Bisnis.com, JAKARTA – Pelaku industri menilai sektor industri plastik masih lemah dengan ketergantungan terhadap bahan baku impor yang mencapai 50% serta infrastruktur yang mengerek ongkos produksi.
Direktur Eksekutif Federasi Pengemasan Indonesia Henky Wibawa mengatakan bahwa sebagai industri yang 63% menggunakan bahan baku plastik, pihaknya sangat bergantung dari impor untuk menyeimbangi kebutuhan dari pertumbuhan industrinya.

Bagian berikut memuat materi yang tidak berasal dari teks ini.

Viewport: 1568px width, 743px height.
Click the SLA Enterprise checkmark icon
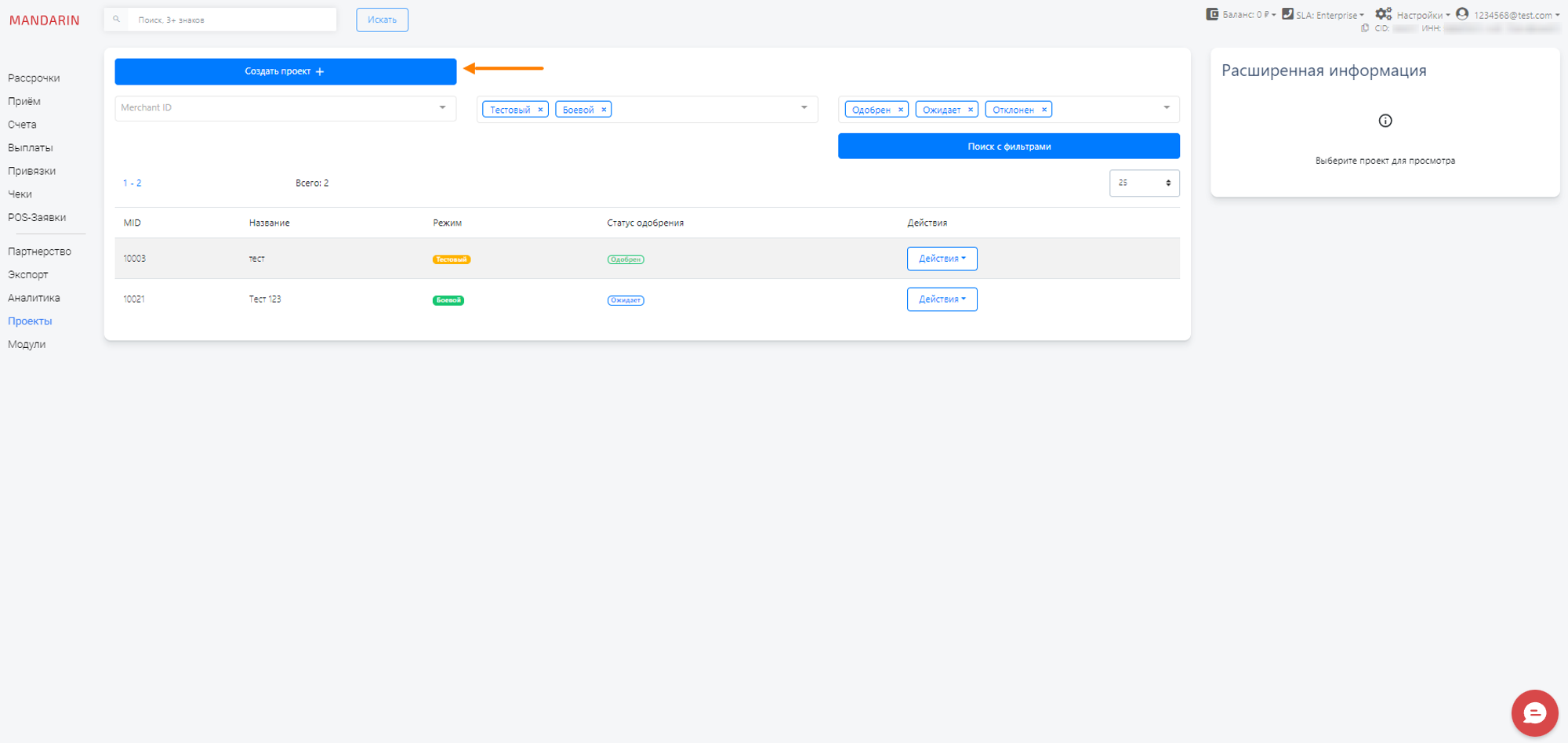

“Bahan baku plastik kita tidak mencukupi, 50% harus impor dari Timur Tengah, Singapura, China dan Korea. Padahal diperkirakan kebutuhan akan naik, dari yang sekarang berkisar 2.500 ton hingga 3.000 ton per tahun,” ujarnya di sela acara Pameran Plastics & Rubber Indonesia 2015, Rabu (18/11/2015).
Menurutnya, hal ini bukan hanya dipengaruhi oleh faktor global, namun juga faktor internal seperti lemahnya infrastruktur nasional yang membuat daya saing industri melemah. Hal ini membuat biaya logistik menjadi mahal.

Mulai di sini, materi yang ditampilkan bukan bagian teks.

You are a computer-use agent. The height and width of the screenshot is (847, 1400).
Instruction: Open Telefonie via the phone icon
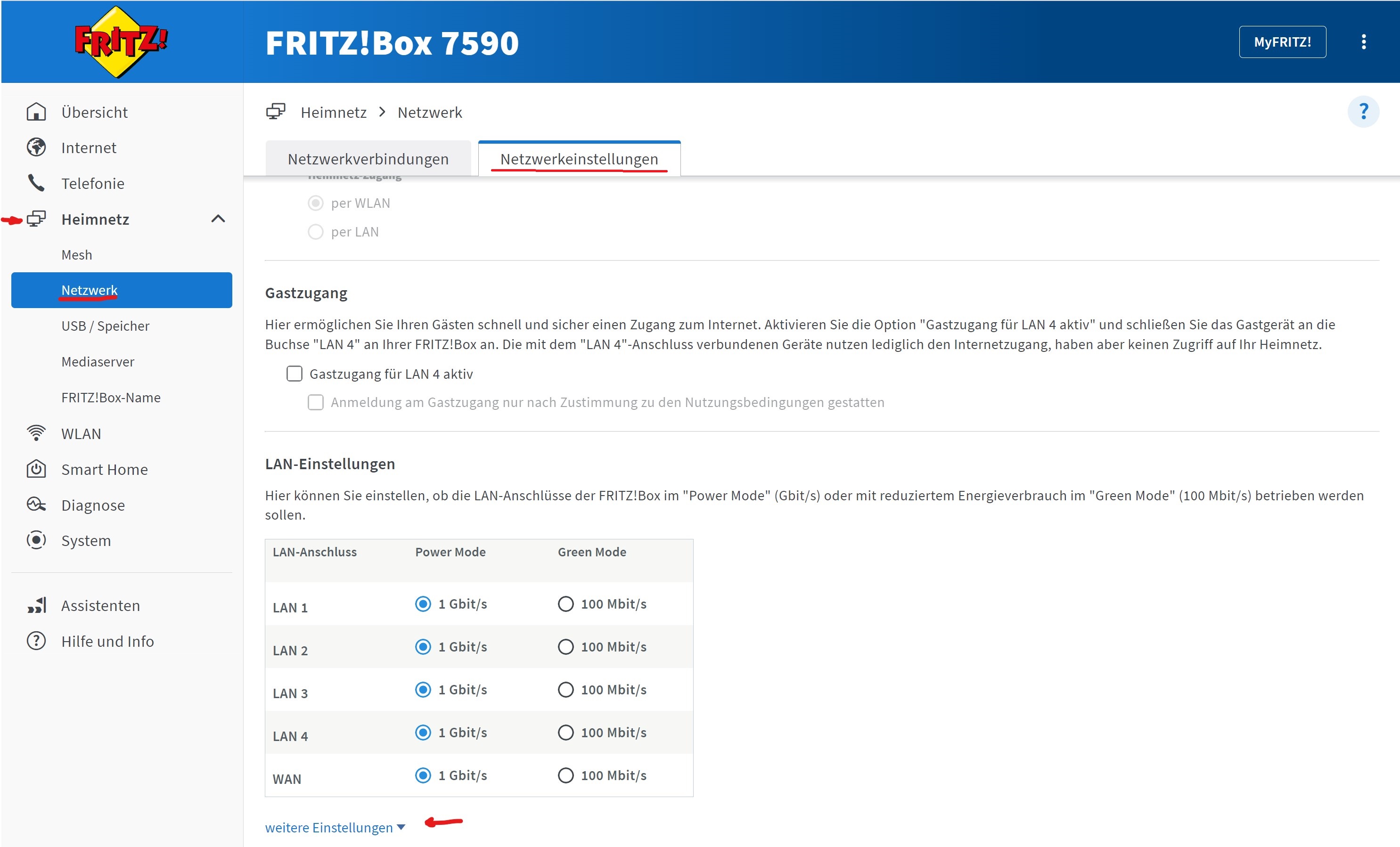(x=36, y=183)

“Perbedaan biaya logistik di China itu berkisar 8% dari biaya produksi, kalau di Indonesia itu bisa sampai 18%. Itu karena infrastruktur yang belum bagus,” katanya.
Fajar Budiyono, Sekretaris Jenderal Asosiasi Industri Olefin Aromatik dan Plastik Indonesia (Inaplas), mengatakan bahwa kendala infrastruktur juga dirasakan oleh pelaku industri hulu plastik. Menurutnya ongkos untuk pendistribusian barang menjadi meningkat dengan traffic transportasi serta infrastruktur yang tersedia saat ini.

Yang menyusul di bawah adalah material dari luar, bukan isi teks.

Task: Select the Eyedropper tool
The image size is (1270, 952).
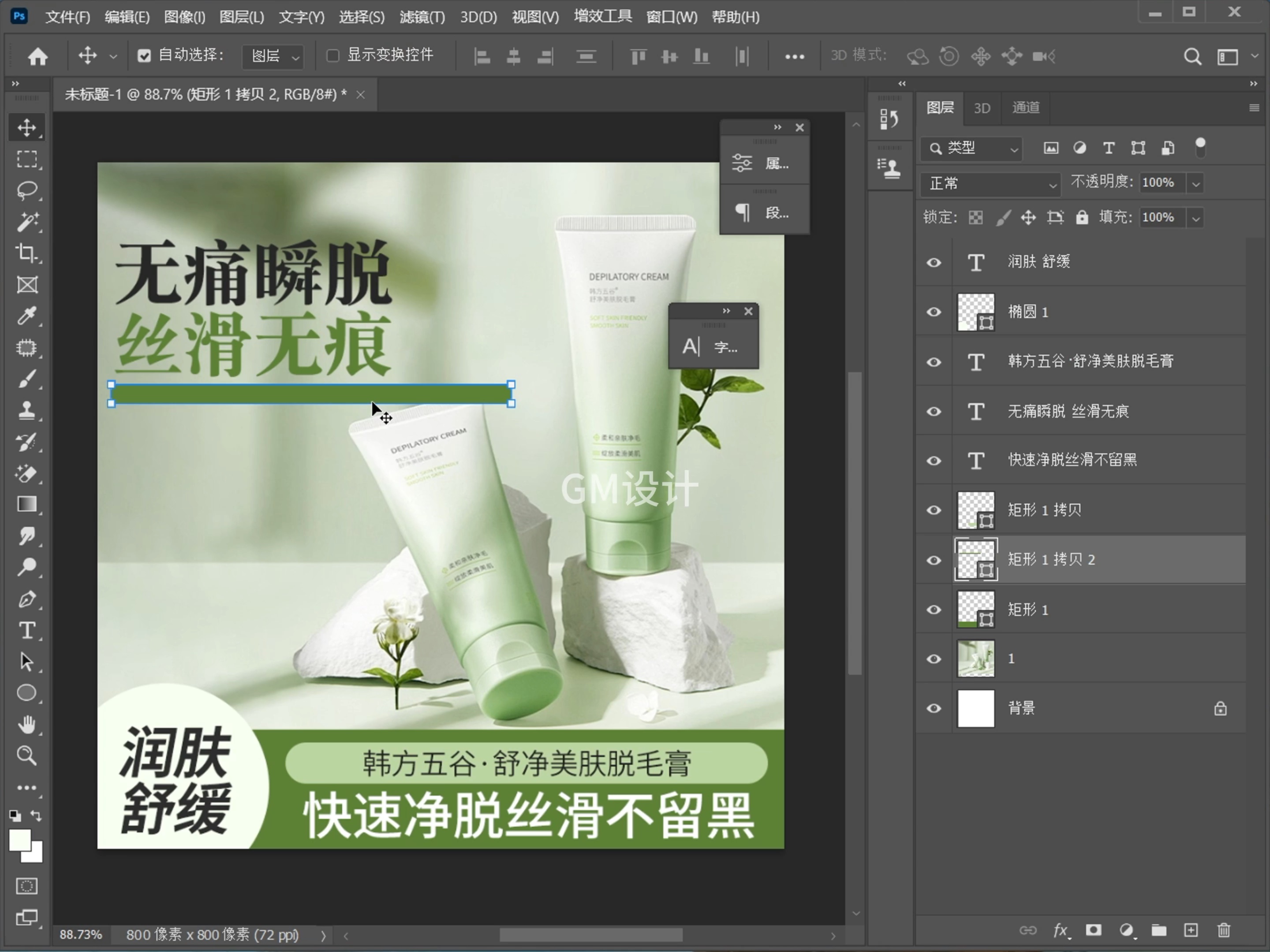Action: tap(26, 316)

“Distribusi itu kebanyakan di Jawa. Nah, di Jabodetabek ini padat sekali. Jadi yang dulunya bisa hanya 20 jam sampai, sekarang lewat 30 jam. Ini kan ongkosnya lebih besar. Diharapkan ini bisa dipecahkan, baik dengan tol laut maupun kereta barang yang diperbanyak,” ujarnya.